Casey House, Canada’s first and only stand-alone hospital for people living with HIV/AIDS has come up with a new initiative ahead of World AIDS Day on Saturday.
“51 per cent of Canadians still believe that they can transmit or get HIV through touch, through hugging, through sharing a glass with somebody,” said Joanne Simons, the CEO of Casey House.
“We need to smash that myth.”
On Thursday, Casey House opened the doors to Healing House, the world’s first HIV-positive spa in downtown Toronto.
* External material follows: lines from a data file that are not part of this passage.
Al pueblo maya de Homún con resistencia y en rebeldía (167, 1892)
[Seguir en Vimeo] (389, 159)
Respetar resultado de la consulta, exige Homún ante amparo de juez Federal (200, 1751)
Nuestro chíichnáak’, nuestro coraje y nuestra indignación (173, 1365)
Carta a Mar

The 18 HIV-positive individuals participating in Healing House have been trained by Melissa Doldron, an RMT for the Toronto Blue Jays on how to provide healing touch services like hand, neck and shoulder massages to educate people on the power of touch.
Juno Award winner and activist Keshia Chanté received her first-ever healing touch hand massage from Muluba, a 25 –year-old woman who’s been living with the illness since birth.
“I understand there’s a whole big world out there and there’s a lot of ignorant people and there’s also a lot of mean people,” Muluba said.
“One of those things I’m passionate about is HIV/AIDS awareness because I’ve seen how far the stigma has gone around the world, and how it’s negatively impacted people’s lives,” Chanté said.
“People made me eat on paper plates and paper cups. I’ve been turned away from a massage therapist. I’ve been turned away from a dentist,” Muluba said.
“I’m not surprised because I’ve lived it.”